Christophe Hermans: « Montrer des corps au travail »

Rencontre avec le cinéaste Christophe Hermans, qui a plongé dans En attendant la deuxième vague sa caméra au coeur d’un service hospitalier en pleine crise du Covid, témoin actif de l’histoire en train de s’écrire de ce virus qui aura bouleversé la vie d’un nombre incommensurable de personnes. Le film est programmé ce mardi 16 mars à 22h sur La trois.

Quelles sont les origines du projet? Comment et pourquoi avoir choisi cet endroit-là, le CHU de Liège?

Il y a avait plusieurs raisons, très différentes. Tout d’abord, j’ai été très marqué par le décès de Marc Engels, un collègue ingénieur du son, décédé du Covid au début de la première vague. J’ai ressenti le besoin, en tant que documentariste, d’être un témoin de ce qui se passait, alors que des gens autour de moi étaient touchés.

Et puis il y avait le regard porté par les médias sur le personnel soignant, les images montrées étaient sensationnelles.

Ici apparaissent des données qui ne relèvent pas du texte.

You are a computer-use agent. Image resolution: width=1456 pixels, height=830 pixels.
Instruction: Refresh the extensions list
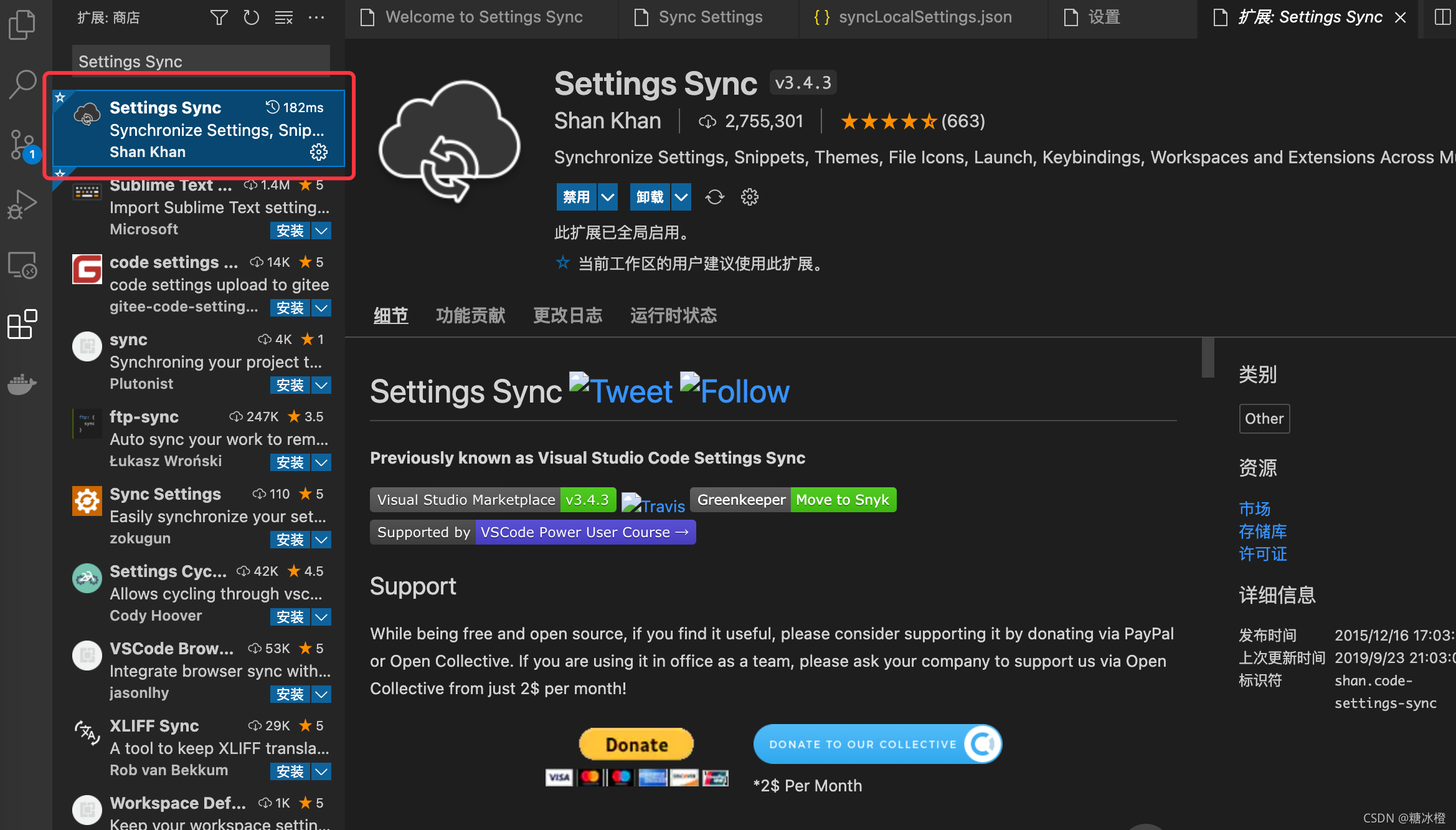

J’ai eu envie d’aller balader ma caméra dans un CHU pour relater ma vérité, mon regard sur la situation. On applaudissait les infirmières tous les soirs à 20h, elles étaient les héroïnes de cette première vague, c’était intrigant.

Et puis j’avais l’envie depuis très longtemps de faire un film de femmes, de poser mon regard sur des femmes fortes, ce que j’ai d’ailleurs fait aussi dans mon premier long métrage La Ruche. Cette immersion pendant 6 semaines au CHU de Liège m’a permis de faire ressortir deux personnalités remarquables, l’une au département d’infectiologie, et l’autre aux soins intensifs, qui sont devenues les piliers autour desquels s’est construit le documentaire.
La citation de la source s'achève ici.